Of the entries below, restate word for word only the section that runs from the line with "Where should I click to: Sort" to the line with "Given: Open the Classificar dropdown", counting both ends.
== == ==
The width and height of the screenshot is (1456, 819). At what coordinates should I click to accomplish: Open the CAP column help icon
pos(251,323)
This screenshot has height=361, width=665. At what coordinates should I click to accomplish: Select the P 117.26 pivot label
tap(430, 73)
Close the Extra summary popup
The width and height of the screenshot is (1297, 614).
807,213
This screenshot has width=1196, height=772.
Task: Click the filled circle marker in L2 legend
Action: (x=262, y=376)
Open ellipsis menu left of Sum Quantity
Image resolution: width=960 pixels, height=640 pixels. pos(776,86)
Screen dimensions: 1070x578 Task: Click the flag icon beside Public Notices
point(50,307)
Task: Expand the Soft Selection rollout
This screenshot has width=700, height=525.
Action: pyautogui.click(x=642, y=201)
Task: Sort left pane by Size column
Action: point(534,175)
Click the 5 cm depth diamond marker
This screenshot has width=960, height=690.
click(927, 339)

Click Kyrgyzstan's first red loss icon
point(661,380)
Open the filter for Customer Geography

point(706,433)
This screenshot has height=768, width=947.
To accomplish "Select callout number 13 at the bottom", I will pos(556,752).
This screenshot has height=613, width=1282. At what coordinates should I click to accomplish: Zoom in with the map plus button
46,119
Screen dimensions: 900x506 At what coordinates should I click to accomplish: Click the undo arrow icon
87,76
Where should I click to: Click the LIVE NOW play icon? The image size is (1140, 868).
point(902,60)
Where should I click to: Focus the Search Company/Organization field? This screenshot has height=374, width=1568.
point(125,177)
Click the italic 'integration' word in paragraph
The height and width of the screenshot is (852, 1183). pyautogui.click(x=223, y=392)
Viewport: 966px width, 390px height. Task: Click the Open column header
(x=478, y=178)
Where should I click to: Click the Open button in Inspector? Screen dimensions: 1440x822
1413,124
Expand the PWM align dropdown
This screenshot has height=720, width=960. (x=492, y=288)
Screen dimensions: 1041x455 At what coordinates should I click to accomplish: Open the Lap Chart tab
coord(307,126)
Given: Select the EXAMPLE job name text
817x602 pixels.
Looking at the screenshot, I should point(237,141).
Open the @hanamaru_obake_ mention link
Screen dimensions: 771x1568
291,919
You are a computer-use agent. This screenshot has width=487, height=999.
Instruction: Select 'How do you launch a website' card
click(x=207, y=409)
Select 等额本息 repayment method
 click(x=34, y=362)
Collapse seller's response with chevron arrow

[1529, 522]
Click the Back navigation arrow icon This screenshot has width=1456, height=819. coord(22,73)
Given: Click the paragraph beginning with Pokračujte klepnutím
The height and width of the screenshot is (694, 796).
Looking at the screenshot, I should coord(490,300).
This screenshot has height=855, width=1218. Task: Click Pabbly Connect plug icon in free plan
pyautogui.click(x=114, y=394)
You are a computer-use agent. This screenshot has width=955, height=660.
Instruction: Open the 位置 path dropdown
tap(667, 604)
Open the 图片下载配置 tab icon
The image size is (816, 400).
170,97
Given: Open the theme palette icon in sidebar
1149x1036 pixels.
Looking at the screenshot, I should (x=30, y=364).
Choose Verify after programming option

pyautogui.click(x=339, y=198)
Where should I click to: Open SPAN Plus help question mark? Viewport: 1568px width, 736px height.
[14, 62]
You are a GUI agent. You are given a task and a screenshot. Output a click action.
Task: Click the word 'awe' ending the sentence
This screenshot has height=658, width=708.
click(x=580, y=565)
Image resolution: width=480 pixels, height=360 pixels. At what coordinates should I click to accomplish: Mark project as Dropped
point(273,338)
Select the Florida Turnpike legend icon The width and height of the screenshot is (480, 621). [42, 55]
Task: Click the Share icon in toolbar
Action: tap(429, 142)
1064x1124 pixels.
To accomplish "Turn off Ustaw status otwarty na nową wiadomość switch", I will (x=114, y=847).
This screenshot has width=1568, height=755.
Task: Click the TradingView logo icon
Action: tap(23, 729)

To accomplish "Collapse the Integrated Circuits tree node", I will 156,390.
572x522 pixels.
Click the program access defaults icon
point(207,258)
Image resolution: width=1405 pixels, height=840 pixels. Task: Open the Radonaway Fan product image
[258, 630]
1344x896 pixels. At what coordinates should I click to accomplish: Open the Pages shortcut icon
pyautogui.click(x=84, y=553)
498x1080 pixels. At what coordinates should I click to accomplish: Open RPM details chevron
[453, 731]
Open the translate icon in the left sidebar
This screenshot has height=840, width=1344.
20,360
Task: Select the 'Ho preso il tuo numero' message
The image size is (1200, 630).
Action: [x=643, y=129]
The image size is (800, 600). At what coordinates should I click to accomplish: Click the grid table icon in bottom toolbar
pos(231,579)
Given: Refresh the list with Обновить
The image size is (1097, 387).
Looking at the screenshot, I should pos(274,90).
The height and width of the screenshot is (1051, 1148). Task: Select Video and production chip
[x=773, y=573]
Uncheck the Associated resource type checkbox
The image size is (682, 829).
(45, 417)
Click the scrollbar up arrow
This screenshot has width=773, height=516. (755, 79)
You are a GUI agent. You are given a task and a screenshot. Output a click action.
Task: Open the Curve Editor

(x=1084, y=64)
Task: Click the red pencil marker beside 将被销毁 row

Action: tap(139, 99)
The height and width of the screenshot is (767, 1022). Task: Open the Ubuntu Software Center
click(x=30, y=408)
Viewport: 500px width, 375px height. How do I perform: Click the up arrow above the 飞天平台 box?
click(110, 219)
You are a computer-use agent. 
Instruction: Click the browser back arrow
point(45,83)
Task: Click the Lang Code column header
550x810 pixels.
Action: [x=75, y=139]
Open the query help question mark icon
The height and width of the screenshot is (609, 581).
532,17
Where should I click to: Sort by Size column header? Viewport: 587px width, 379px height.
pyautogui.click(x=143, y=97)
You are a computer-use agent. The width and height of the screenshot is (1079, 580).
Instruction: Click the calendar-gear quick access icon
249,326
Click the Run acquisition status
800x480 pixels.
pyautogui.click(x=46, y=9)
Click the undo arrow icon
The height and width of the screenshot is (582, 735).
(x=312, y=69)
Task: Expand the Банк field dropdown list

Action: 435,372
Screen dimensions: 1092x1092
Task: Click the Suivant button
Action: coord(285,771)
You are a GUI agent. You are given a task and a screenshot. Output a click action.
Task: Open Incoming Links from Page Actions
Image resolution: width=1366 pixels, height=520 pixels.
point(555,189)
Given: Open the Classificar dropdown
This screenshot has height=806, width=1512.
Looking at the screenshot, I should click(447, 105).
== == ==
» Task answer
Where should I click to: Sort by Size column header? Viewport: 587px width, 379px height.
pyautogui.click(x=143, y=97)
You are a computer-use agent. The width and height of the screenshot is (1079, 580).
Instruction: Click the calendar-gear quick access icon
249,326
Click the Run acquisition status
800x480 pixels.
pyautogui.click(x=46, y=9)
Click the undo arrow icon
The height and width of the screenshot is (582, 735).
(x=312, y=69)
Task: Expand the Банк field dropdown list

Action: 435,372
Screen dimensions: 1092x1092
Task: Click the Suivant button
Action: coord(285,771)
You are a GUI agent. You are given a task and a screenshot. Output a click action.
Task: Open Incoming Links from Page Actions
Image resolution: width=1366 pixels, height=520 pixels.
point(555,189)
Given: Open the Classificar dropdown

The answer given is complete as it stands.